E nel caso venisse individuato un asteroide pericoloso per il nostro pianeta? Europa e Stati Uniti hanno deciso di unire le forze e le scorse settimane, durante un convegno organizzato dall’Esa, hanno presentato il programma Aida (Asteroid Impact Deflection Assessment), una sorta di “prova generale” per deviare un asteroide a rischio di impatto sulla Terra. Del programma fa parte la missione Dart (Double Asteroid Redirection Test) della Nasa, fissata per il 2021, che prevede di far schiantare un veicolo spaziale sull’asteroide più piccolo del sistema binario Didimo, modificandone l’orbita attorno al corpo principale. Il piccolo satellite Licia dell’Asi registrerà l’impatto. L’Esa invece contribuirà con Hera, una navicella spaziale che nel 2026 giungerà nell’orbita di Didimo per raccogliere nuovi dati e misurare l’entità della deviazione dovuta all’impatto. Anche il gruppo di Frascati contribuirà alle misure che si effettueranno da Terra nel momento in cui la sonda Dart impatterà l’asteroide.

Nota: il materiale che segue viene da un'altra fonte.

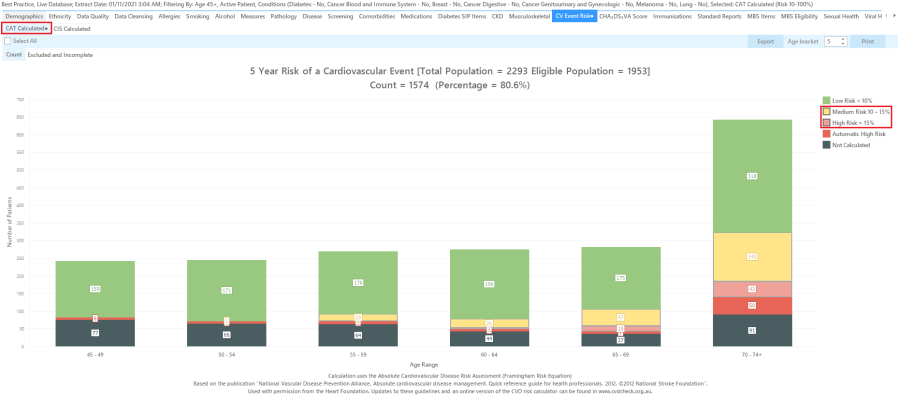Select the green low-risk segment for 70 - 74+
Image resolution: width=900 pixels, height=398 pixels.
coord(752,176)
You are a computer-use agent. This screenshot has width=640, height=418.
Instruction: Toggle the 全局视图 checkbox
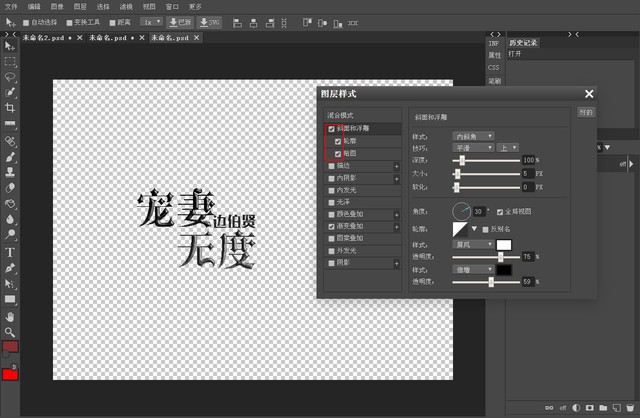tap(500, 212)
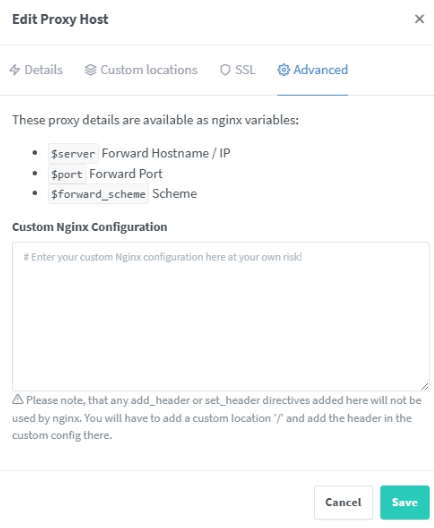Select the Advanced tab label
434x528 pixels.
point(321,70)
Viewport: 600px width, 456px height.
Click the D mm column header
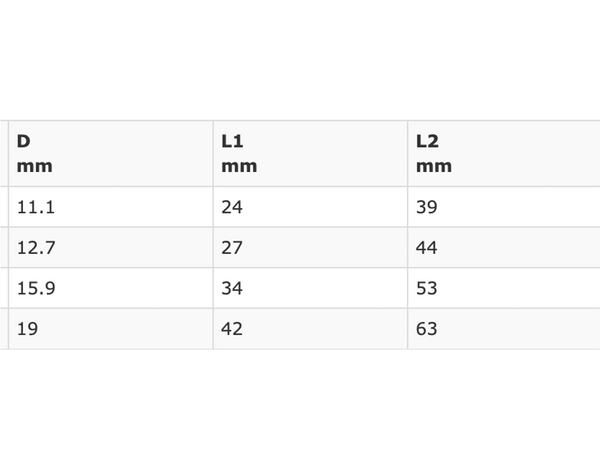(x=111, y=153)
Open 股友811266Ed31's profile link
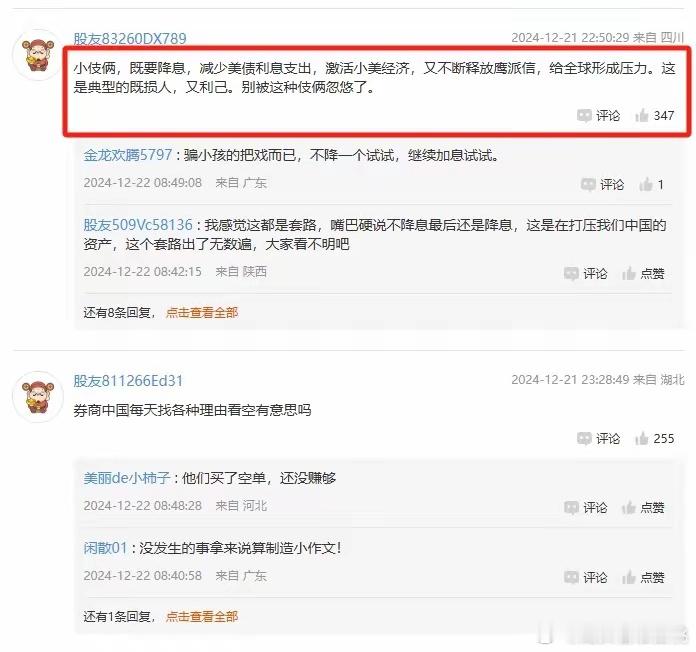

“Grazie a questo coordinamento – ha dichiarato Ian Carnelli, responsabile della missione Hera per l'Esa – potremo ottenere risultati combinati molto maggiori rispetto a quelli che potrebbero dare le singole missioni indipendenti. La missione Hera sarà anche sul tavolo della conferenza ministeriale dell'Esa prevista in novembre a Siviglia, con la richiesta di 140 milioni di euro per la fase di costruzione del satellite; nella ministeriale successiva dovranno invece essere assegnati i finanziamenti per il lancio, per un costo complessivo della missione di 290 milioni”.